We have very different work paces. One of us is a marathoner and the other is a sprinter. Zainab works within an organised structure with clear timelines and Nithya’s ideas crystallise under intense time pressure. We keep a fluid dialogue in the chunks of time between our processes and open communication is foundational rather than supplemental to our ways of working. We allow for a lot of space for dreaming so aesthetic decisions can be born of political compulsions and personal choices. As we want our works to reach hitherto unknown spaces, there is latitude and expansiveness in our rooms and an embrace of risk, even at the cost of failure. The choices we make in formal principles to interrupt hegemony are as important as the choices we make in content or narrative. This needs time for speculation, incubation, germination. In ‘Beyond the Guilt Tax,’ a 2021 article in The Point, author and pedagogue Sumana Roy writes:

Literature in the postcolonial syllabus should surprise the student and not just confirm and illustrate “theories.” This, too, should be part of the decolonising-the-syllabus mission: to dismantle the binary between postcolonial writers as content writers and Western writers as experimenters with form. Only then can we begin to address the “moralitis” of my students, which (although it might seem at first like a harmless, or even praiseworthy, condition) turns out to entail a troubling indifference to pleasure and beauty, to ananda (joy and delight), which is often the backbone of India’s modern literatures.

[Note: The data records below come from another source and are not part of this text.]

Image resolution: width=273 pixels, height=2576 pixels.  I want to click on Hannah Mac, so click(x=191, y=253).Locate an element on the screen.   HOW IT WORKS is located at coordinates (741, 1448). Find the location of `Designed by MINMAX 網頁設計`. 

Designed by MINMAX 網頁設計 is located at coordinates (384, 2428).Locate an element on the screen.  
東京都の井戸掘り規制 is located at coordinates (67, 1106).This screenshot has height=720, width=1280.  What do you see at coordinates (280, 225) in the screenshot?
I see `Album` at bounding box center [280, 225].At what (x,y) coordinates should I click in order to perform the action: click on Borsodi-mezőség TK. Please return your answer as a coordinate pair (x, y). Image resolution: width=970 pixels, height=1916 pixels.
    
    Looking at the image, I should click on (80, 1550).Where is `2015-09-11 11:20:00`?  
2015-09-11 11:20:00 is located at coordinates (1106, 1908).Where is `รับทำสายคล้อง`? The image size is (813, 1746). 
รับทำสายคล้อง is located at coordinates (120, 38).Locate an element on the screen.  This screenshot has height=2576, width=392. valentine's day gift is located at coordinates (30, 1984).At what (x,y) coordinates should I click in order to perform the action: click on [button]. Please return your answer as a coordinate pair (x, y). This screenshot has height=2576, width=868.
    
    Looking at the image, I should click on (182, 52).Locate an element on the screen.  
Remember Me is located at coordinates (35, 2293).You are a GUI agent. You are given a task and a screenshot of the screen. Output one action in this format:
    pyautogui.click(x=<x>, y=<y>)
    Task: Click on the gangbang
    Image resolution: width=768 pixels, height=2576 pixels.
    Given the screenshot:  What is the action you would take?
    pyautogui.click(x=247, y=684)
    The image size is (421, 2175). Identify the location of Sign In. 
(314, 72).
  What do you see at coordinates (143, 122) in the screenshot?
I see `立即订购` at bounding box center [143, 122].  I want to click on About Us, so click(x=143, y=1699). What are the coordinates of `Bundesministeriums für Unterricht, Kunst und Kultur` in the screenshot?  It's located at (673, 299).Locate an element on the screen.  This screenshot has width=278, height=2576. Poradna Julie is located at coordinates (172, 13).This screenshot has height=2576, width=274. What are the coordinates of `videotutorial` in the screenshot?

We remain excited by arts organisations making new work in Australia such as Marrugeku Dance Theatre, Urban Theatre Projects, CAAP, Kurinji, BLCKBIRDS, APHIDS and Sensorium Theatre. We’re equally excited by independent artists such as Jacob Boehme, Vicki Van Hout, Andrea James, Katina Olsen, Raghav Handa, Mararo Wangai and Jacob Nash. These artists, among many others, are making urgent, intersectional work from a context deeply rooted in place. They also believe there is a lot to be learnt from the self-determined processes of First Nations artists (where appropriate and applicable) and they conceptualise the artist-audience relationship as one of ceremony and witness, rather than a performer and spectator. We agree to disagree on intercultural collaborations, yet processes of making work across difference, particularly collaborations not always mediated by Whiteness remain central to our collective practice.